The manner in which the audit is conducted will dictate the type of response that will be required. So, perhaps, what the OIG is saying is that if a prospective audit detects that a claim was about to be submitted incorrectly, this puts the practice on notice that it might want to check similar claims that were already submitted. But the law itself doesn't provide an affirmative duty to do this. This is a very important distinction.
Also, consistent with OIG guidelines, the practice should conduct its first audit after it conducts its initial education and training. That way, the audit will highlight those areas where additional training and education are needed.
In addition, the practice should conduct periodic audits on at least a yearly basis to ensure that the compliance program is being followed. Another thing you need to know is that any audit should be based upon a random sampling of claims. This is important. One of the worst things you can do is perform a sampling of specific or difficult codes. This not only emphasizes any errors that are unearthed, it provides no certainty as to whether the practice is generally compliant.
Finally, due to the potential ramifications, anyone undertaking auditing activities as part of a compliance program should seek legal counsel from experienced health care specialists. Health care counsel working with physician practices and other providers to develop compliance programs may be in the best position to assist them in fulfilling their compliance obligations, while also minimizing the risk of the potential adverse actions.
One benefit that can be obtained by seeking legal counsel prior to conducting a compliance audit: The practice can take advantage of the attorney/client privilege. That is, if the practice's lawyer engages a consultant to perform an audit on behalf of the practice, then the report and all communications between the consultant, the lawyer, and the practice — with respect to the report — are privileged.

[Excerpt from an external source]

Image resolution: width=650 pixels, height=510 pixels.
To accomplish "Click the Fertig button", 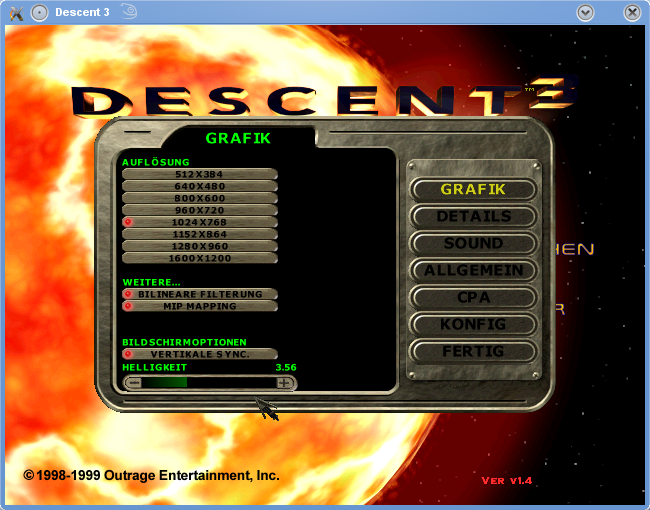I will pyautogui.click(x=473, y=351).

If the practice were to engage the consultant directly, the consultant could be subpoenaed by the government, without the knowledge of the practice. The attorney/client privilege is not necessarily going to keep the report out of the hands of the government, but at least the practice will have knowledge of the government's inquiry at a much earlier point in the investigation.
Given the health care enforcement environment and the OIG's continuing focus on voluntary compliance, it behooves every health care provider to carefully consider implementing a compliance plan. But, as important as it is to implement a compliance plan, it is more important to implement correctly — and to understand the risks and ramifications of each step of the process.